Video for Linux API Proposal

These proposals do not cover the entire Video for Linux spec. The rest of the spec I consider OK as is, or I have no opinion on it.

Multiple Devices per System

Drivers should be able to support multiple devices, as long as the hardware can do it. It's trivial if the driver writer keeps all global variables in a device structure that begins with a struct video_device. All entry points into the driver pass in a pointer to this structure.

Multiple Opens per Device

Supporting multiple simultaneous capture operations on the same device is not practical because there is no open handle which can be used to differentiate the different capture contexts, and because streaming or frame buffer capture is impractical for more than one instance.

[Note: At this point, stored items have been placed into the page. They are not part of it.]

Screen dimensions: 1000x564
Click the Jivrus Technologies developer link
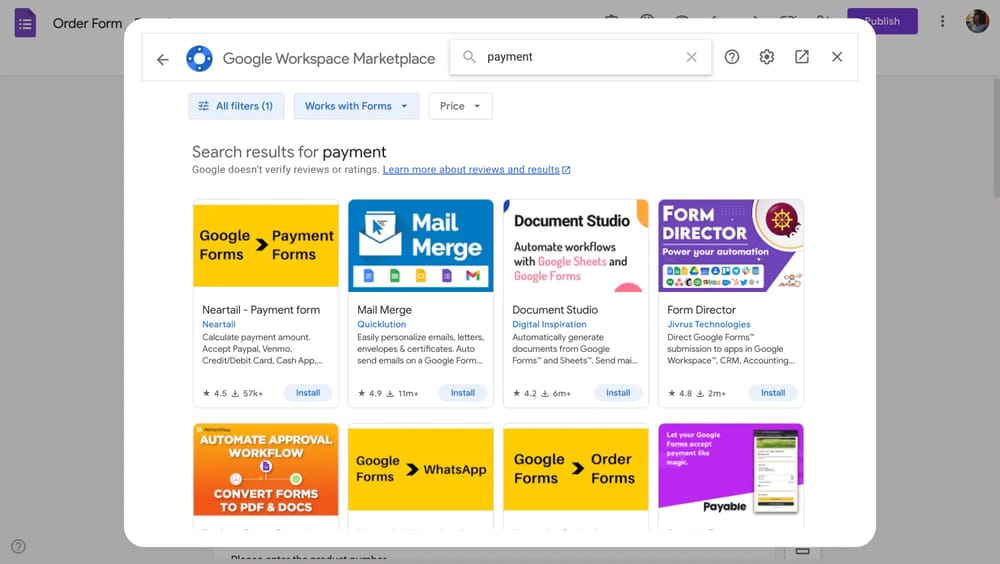click(x=708, y=324)
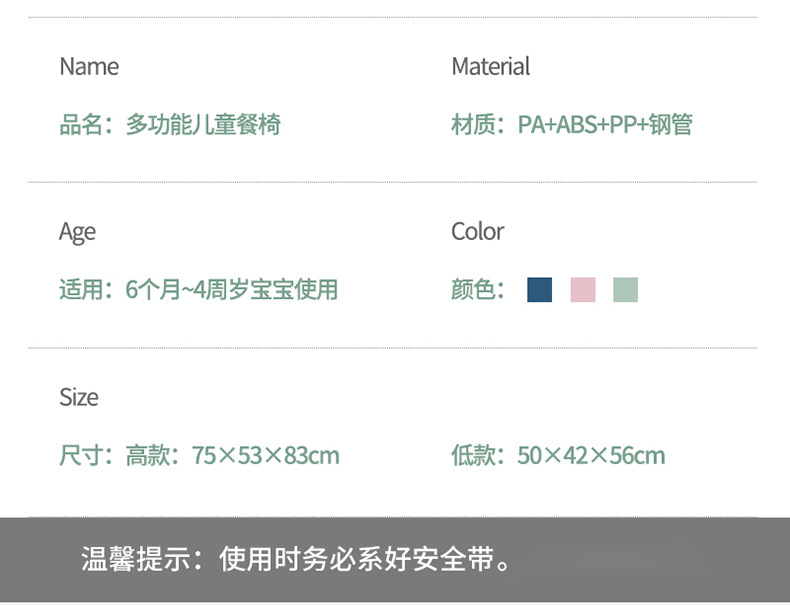Click the 尺寸： label
Screen dimensions: 790x605
pos(88,456)

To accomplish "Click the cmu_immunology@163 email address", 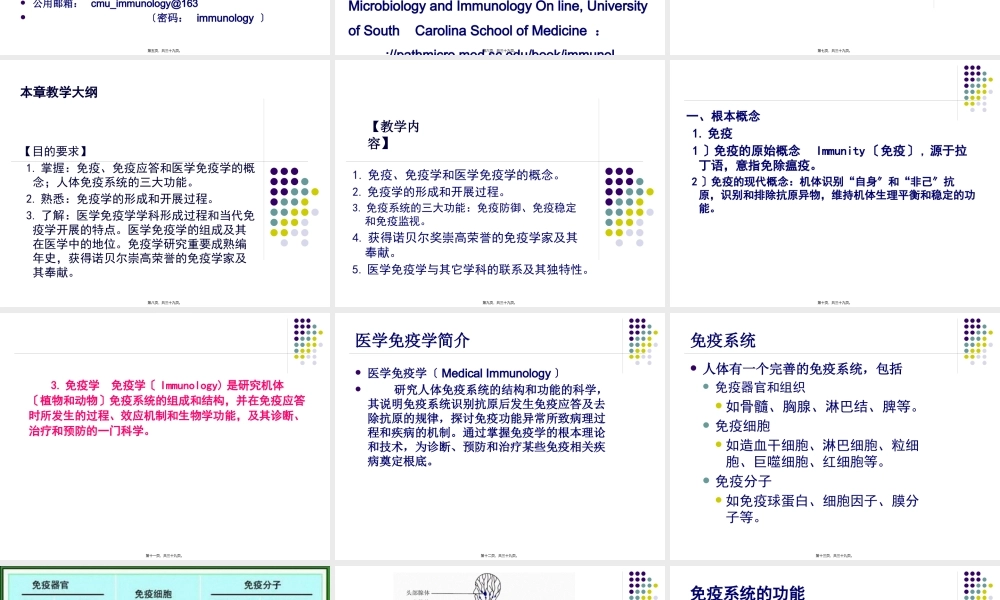I will (144, 3).
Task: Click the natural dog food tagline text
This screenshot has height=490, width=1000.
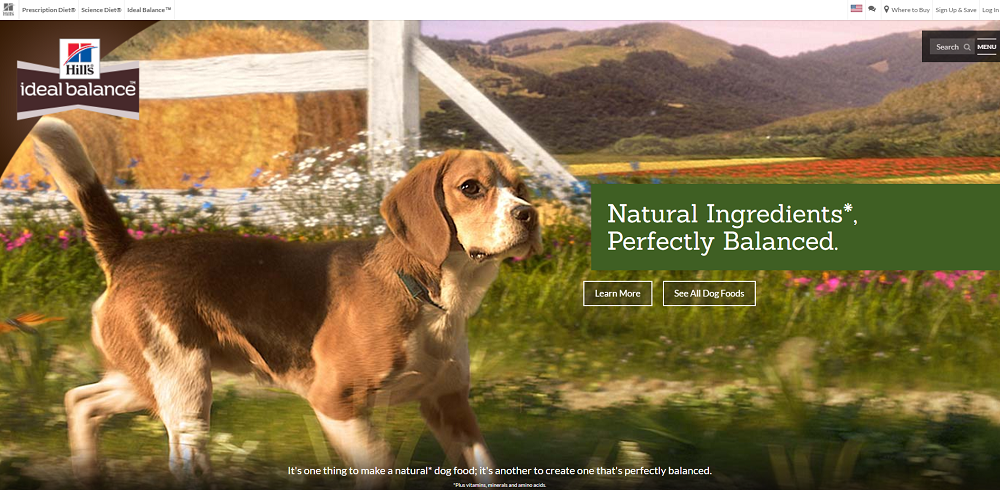Action: click(x=499, y=471)
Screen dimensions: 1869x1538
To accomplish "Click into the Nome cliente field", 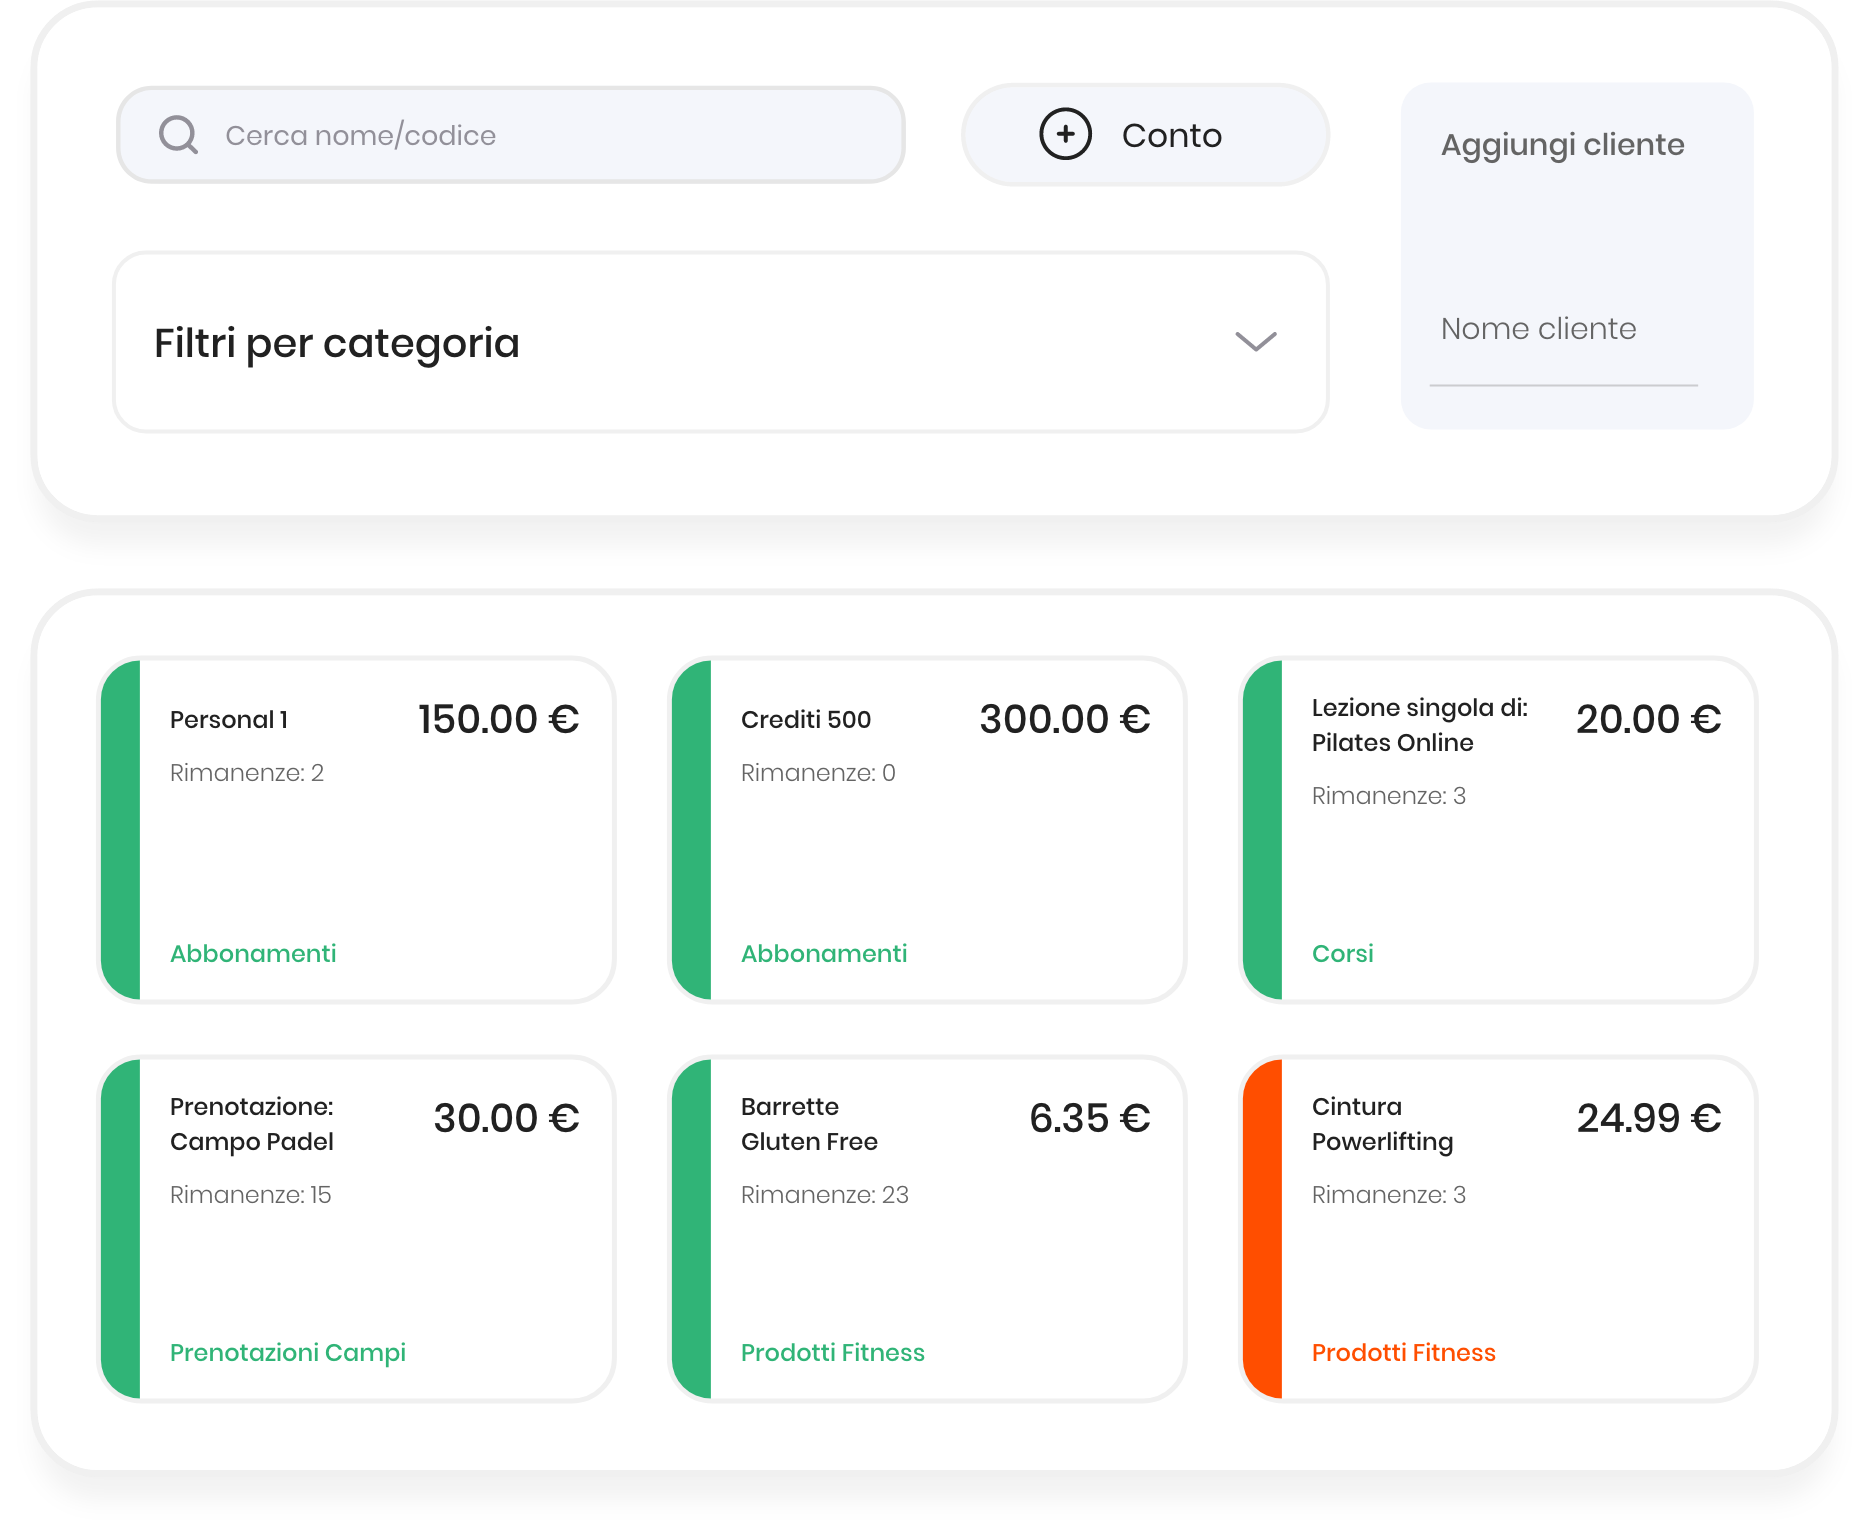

However, it would be really good to support two opens on a device for the purpose of having one open be for capturing, and the other for a GUI control panel application that can change brightness, select inputs, etc. along side the capturing application. A standard video control panel that works with all Video for Linux devices and that can run concurrently with any capturing application would be very cool, and would relieve all the application developers from each having to incorporate their own control panel.

[We could also support a scheme where there is one open controlling the capture, but other opens have access to the mmapped buffers and can select() on the driver.]

Query Capabilities - VIDIOC_G_CAP

This ioctl call is used to obtain the capability information for a video device. The driver will fill in a struct video_capability object.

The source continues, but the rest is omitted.